FIG. 5.

Tumor-derived p53 mutants reduce the transcriptional activity of p73α. (A) H1299 cells were transiently cotransfected with a reporter plasmid (p21min-luc) containing a derived p53-responsive human target gene cis-acting element from the p21 promoter (see panel B and Materials and Methods), and a plasmid expressing either p73α, wild-type p53 (p53), p53R175H (175), or p53R248W (248). In each transfection, equivalent amounts of DNA were used for all expression plasmids except where indicated (“2×” refers to a twofold increase in the amount of expression plasmid DNA transfected). (C) Representative Western blot loaded with 100 μg of extract and probed with anti-HA antibody 12CA5 to detect p73α in cells expressing either p73α alone, p73α plus wild-type p53 (wt), or p73α plus p53R248W (248).
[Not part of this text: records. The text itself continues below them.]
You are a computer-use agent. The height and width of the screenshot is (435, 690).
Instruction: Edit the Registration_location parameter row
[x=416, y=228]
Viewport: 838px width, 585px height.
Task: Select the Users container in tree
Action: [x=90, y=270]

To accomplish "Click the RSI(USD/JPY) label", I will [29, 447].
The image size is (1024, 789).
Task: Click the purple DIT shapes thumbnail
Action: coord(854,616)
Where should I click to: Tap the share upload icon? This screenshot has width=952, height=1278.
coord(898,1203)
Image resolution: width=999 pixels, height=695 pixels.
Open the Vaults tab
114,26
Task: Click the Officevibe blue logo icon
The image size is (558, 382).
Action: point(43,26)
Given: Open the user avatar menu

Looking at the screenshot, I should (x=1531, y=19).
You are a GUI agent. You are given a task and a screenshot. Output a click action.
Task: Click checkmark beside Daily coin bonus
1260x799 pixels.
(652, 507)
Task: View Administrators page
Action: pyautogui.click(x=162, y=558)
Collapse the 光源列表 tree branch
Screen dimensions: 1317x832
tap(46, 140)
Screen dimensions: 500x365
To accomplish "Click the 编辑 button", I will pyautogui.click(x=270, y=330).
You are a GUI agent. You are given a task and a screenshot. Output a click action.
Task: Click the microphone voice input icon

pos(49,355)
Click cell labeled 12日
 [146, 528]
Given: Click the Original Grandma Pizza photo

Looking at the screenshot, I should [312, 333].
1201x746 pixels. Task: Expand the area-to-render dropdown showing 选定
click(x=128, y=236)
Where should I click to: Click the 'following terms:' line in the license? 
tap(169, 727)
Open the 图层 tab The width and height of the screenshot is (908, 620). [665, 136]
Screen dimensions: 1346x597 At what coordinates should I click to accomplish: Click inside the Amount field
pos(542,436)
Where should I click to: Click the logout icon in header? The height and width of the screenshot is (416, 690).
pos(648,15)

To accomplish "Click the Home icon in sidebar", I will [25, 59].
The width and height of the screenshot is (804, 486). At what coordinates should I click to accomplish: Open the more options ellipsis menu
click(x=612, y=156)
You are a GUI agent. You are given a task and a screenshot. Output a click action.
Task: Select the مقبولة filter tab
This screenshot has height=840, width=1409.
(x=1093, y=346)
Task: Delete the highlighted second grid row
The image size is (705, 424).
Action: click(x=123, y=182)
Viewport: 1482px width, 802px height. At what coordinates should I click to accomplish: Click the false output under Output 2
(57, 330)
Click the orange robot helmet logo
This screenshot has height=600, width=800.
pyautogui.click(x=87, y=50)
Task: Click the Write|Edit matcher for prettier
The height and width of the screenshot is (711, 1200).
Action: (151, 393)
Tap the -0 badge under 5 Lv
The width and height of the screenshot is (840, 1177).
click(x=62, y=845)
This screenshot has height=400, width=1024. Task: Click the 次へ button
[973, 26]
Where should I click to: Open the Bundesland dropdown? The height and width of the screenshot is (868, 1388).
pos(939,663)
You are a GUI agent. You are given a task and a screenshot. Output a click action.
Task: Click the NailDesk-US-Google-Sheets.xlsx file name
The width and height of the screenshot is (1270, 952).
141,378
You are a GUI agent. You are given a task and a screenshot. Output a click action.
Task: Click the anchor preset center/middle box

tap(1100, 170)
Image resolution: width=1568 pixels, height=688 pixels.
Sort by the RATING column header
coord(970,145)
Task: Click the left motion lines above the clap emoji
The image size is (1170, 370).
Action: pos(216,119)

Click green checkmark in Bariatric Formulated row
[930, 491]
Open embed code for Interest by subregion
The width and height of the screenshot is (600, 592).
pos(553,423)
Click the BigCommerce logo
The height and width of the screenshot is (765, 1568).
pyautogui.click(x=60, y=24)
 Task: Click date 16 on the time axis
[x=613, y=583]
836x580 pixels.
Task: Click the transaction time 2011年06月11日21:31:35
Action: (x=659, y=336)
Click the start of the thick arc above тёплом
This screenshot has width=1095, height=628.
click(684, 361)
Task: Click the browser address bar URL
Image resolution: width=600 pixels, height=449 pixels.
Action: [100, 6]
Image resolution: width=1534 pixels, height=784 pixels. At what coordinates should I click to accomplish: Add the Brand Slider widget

Ct, control plasmid; ∗, a nonspecific protein band that migrates more slowly than p73α and cross-reacts with the anti-HA antibody. (D) H1299 cells were cotransfected with increasing amounts of the p53R248W expression plasmid and a constant amount of either wild-type p53 or p73α and the p21min-luc reporter as for panel B. Ct, control plasmid; 0, 1/5, 1, 5, and 10, fold excess of p53R248W DNA used in the cotransfection. (E) H1299 cells were cotransfected as described for panel A except that the luciferase reporter construct used (Bax-luc) contained the full length Bax promoter. For the luciferase assays in panels A, D, and E, histograms represent relative luciferase units (rlu) and diagrams show the mean of a typical experiment of three performed in triplicate (bars indicate standard deviations).